Man who shot, killed Milwaukee police officer no stranger to the law
Jonathan Copeland
MILWAUKEE -- The man accused of killing Milwaukee Police Officer Michael Michalski did not get out of prison early after all. Jonathan Copeland Jr.'s back-to-back felony convictions in 2006 and 2008, led to a complicated prison sentence.
When Copeland was 18 years old, he was convicted of armed robbery after a masked home invasion at a now-abandoned home on North 51st Street. He served a little more than a year in prison.
Within months of his release, the man known by the nickname "Little Smoke," was up to no good again.
In November of 2008, he was accused of more gun crimes and ran from police after a dramatic head first dive out of a third story window.

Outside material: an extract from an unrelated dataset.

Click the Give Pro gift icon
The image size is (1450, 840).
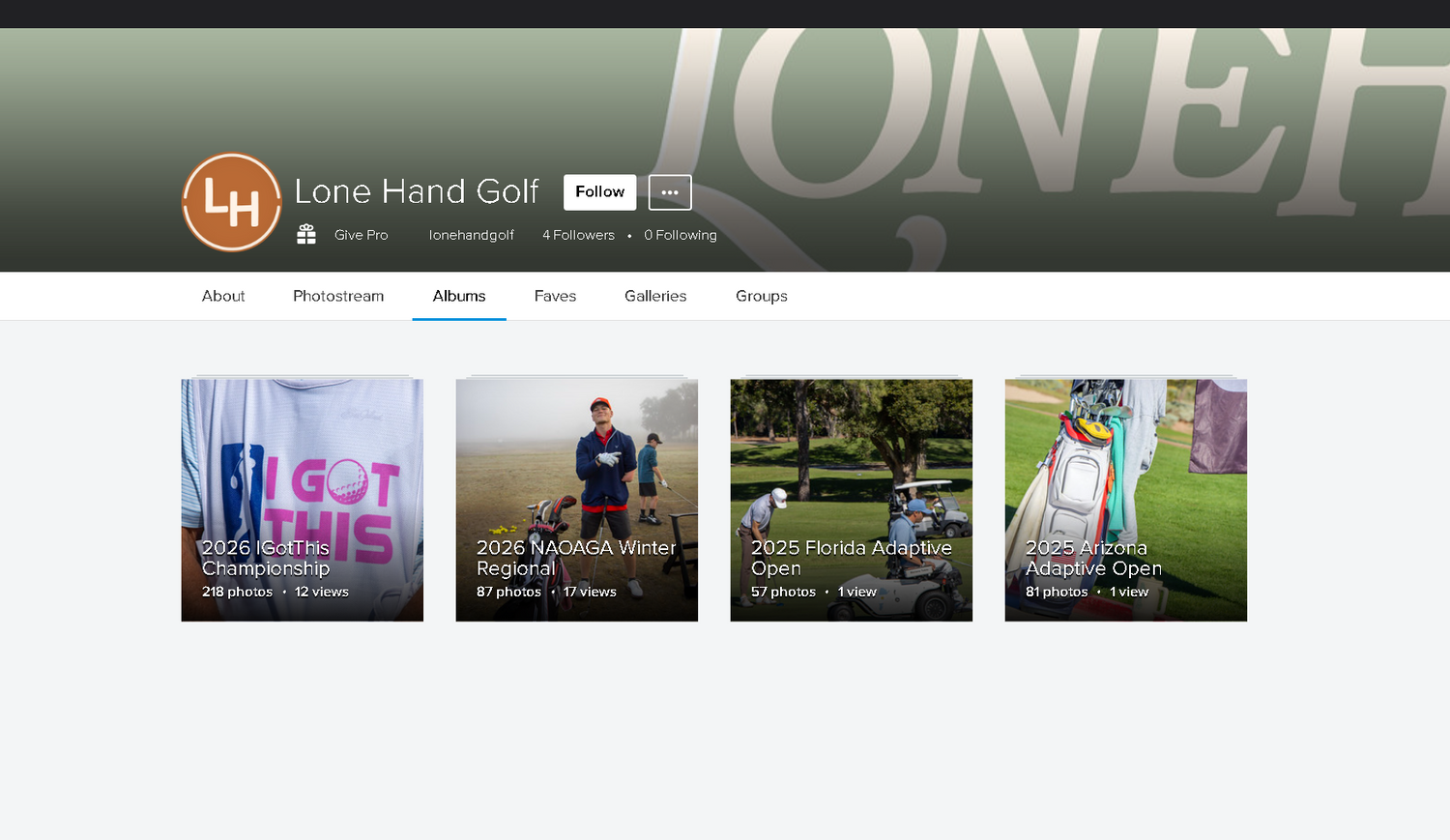[306, 234]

In May of 2009, Copeland was sentenced to serve two, five-year prison terms. However, the judge opted to run those sentences concurrently -- meaning, at the same time. In other words, five years plus fives years still equals five years, not ten.
After tacking on three more years for violating his parole, Copeland spent a total of eight years in prison before his release near the end of 2016. By then, he'd been flagged a habitual criminal -- or, as Milwaukee Police Chief Alfonso Morales calls him, one of the city's most dangers "10 percent."
"Copeland was one of those 10 percenters. People that are a threat to the City of Milwaukee," Morales said.
Alfonso Morales
Even after his release in 2016, Copeland continued to get in trouble with the law; he was jailed for three days in October in 2017, and five days in January of 2018.
Yet, Copeland was still a free man in May when he led police on a brief car chase and got away on foot -- setting the state for Wednesday's deadly shooting of a Milwaukee police officer.